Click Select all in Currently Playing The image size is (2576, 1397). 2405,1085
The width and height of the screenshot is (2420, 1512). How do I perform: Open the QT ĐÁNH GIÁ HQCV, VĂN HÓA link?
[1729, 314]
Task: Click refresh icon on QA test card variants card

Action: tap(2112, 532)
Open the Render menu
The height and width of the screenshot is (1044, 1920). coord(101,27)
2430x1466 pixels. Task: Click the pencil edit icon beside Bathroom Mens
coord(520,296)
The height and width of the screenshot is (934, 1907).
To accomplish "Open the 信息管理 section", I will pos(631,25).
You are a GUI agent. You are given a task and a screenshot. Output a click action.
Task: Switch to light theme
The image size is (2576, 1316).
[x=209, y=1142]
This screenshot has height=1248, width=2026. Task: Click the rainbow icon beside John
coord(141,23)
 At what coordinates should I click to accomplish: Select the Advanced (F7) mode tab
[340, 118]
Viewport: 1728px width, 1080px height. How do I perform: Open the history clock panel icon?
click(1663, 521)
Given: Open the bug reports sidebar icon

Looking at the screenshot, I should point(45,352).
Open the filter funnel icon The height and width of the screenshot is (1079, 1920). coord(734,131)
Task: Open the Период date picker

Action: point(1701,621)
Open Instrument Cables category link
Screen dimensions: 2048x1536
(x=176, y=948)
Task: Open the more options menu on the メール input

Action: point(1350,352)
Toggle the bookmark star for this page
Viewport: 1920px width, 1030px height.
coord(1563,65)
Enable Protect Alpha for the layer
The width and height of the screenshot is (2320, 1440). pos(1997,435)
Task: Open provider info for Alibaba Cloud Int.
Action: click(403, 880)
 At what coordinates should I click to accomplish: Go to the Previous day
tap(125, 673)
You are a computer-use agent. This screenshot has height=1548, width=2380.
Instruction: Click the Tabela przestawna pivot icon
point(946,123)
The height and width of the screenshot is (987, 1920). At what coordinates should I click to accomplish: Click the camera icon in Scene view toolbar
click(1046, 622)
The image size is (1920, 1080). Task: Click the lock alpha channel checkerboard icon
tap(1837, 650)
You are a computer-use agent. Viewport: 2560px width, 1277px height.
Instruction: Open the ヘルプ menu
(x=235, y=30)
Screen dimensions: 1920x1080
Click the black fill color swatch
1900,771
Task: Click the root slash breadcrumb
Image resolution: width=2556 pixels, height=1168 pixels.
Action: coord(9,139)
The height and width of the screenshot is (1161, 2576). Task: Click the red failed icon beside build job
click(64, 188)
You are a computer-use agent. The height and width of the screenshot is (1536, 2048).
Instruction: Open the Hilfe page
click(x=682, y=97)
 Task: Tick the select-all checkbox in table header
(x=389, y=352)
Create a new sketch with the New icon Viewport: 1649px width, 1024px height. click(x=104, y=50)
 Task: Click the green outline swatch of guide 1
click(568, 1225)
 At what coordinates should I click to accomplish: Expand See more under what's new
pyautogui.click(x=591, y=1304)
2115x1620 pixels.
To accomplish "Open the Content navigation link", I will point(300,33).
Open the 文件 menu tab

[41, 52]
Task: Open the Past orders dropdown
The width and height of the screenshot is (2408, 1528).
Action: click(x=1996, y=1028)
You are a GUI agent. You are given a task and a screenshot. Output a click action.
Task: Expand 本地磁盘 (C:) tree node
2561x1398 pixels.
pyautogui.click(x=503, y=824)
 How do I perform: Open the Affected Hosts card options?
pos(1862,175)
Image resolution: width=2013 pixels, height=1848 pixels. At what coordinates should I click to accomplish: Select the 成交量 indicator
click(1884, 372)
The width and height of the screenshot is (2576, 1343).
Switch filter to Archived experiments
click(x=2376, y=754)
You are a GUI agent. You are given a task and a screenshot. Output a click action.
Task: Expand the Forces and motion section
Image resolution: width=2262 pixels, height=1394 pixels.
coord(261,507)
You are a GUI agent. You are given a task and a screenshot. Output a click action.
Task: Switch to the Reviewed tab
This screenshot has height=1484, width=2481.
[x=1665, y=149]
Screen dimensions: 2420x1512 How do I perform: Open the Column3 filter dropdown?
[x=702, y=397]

-*-*-

— TASK ITEM —
Reproduce the material above exactly; please quote every line of it.

— RESULT FOR THIS TASK —
Click Select all in Currently Playing The image size is (2576, 1397). 2405,1085
The width and height of the screenshot is (2420, 1512). How do I perform: Open the QT ĐÁNH GIÁ HQCV, VĂN HÓA link?
[1729, 314]
Task: Click refresh icon on QA test card variants card

Action: tap(2112, 532)
Open the Render menu
The height and width of the screenshot is (1044, 1920). coord(101,27)
2430x1466 pixels. Task: Click the pencil edit icon beside Bathroom Mens
coord(520,296)
The height and width of the screenshot is (934, 1907).
To accomplish "Open the 信息管理 section", I will pos(631,25).
You are a GUI agent. You are given a task and a screenshot. Output a click action.
Task: Switch to light theme
The image size is (2576, 1316).
[x=209, y=1142]
This screenshot has height=1248, width=2026. Task: Click the rainbow icon beside John
coord(141,23)
 At what coordinates should I click to accomplish: Select the Advanced (F7) mode tab
[340, 118]
Viewport: 1728px width, 1080px height. How do I perform: Open the history clock panel icon?
click(1663, 521)
Given: Open the bug reports sidebar icon

Looking at the screenshot, I should point(45,352).
Open the filter funnel icon The height and width of the screenshot is (1079, 1920). coord(734,131)
Task: Open the Период date picker

Action: point(1701,621)
Open Instrument Cables category link
Screen dimensions: 2048x1536
(x=176, y=948)
Task: Open the more options menu on the メール input

Action: point(1350,352)
Toggle the bookmark star for this page
Viewport: 1920px width, 1030px height.
coord(1563,65)
Enable Protect Alpha for the layer
The width and height of the screenshot is (2320, 1440). pos(1997,435)
Task: Open provider info for Alibaba Cloud Int.
Action: click(403, 880)
 At what coordinates should I click to accomplish: Go to the Previous day
tap(125, 673)
You are a computer-use agent. This screenshot has height=1548, width=2380.
Instruction: Click the Tabela przestawna pivot icon
point(946,123)
The height and width of the screenshot is (987, 1920). At what coordinates should I click to accomplish: Click the camera icon in Scene view toolbar
click(1046, 622)
The image size is (1920, 1080). Task: Click the lock alpha channel checkerboard icon
tap(1837, 650)
You are a computer-use agent. Viewport: 2560px width, 1277px height.
Instruction: Open the ヘルプ menu
(x=235, y=30)
Screen dimensions: 1920x1080
Click the black fill color swatch
1900,771
Task: Click the root slash breadcrumb
Image resolution: width=2556 pixels, height=1168 pixels.
Action: coord(9,139)
The height and width of the screenshot is (1161, 2576). Task: Click the red failed icon beside build job
click(64, 188)
You are a computer-use agent. The height and width of the screenshot is (1536, 2048).
Instruction: Open the Hilfe page
click(x=682, y=97)
 Task: Tick the select-all checkbox in table header
(x=389, y=352)
Create a new sketch with the New icon Viewport: 1649px width, 1024px height. click(x=104, y=50)
 Task: Click the green outline swatch of guide 1
click(568, 1225)
 At what coordinates should I click to accomplish: Expand See more under what's new
pyautogui.click(x=591, y=1304)
2115x1620 pixels.
To accomplish "Open the Content navigation link", I will point(300,33).
Open the 文件 menu tab

[41, 52]
Task: Open the Past orders dropdown
The width and height of the screenshot is (2408, 1528).
Action: click(x=1996, y=1028)
You are a GUI agent. You are given a task and a screenshot. Output a click action.
Task: Expand 本地磁盘 (C:) tree node
2561x1398 pixels.
pyautogui.click(x=503, y=824)
 How do I perform: Open the Affected Hosts card options?
pos(1862,175)
Image resolution: width=2013 pixels, height=1848 pixels. At what coordinates should I click to accomplish: Select the 成交量 indicator
click(1884, 372)
The width and height of the screenshot is (2576, 1343).
Switch filter to Archived experiments
click(x=2376, y=754)
You are a GUI agent. You are given a task and a screenshot. Output a click action.
Task: Expand the Forces and motion section
Image resolution: width=2262 pixels, height=1394 pixels.
coord(261,507)
You are a GUI agent. You are given a task and a screenshot. Output a click action.
Task: Switch to the Reviewed tab
This screenshot has height=1484, width=2481.
[x=1665, y=149]
Screen dimensions: 2420x1512 How do I perform: Open the Column3 filter dropdown?
[x=702, y=397]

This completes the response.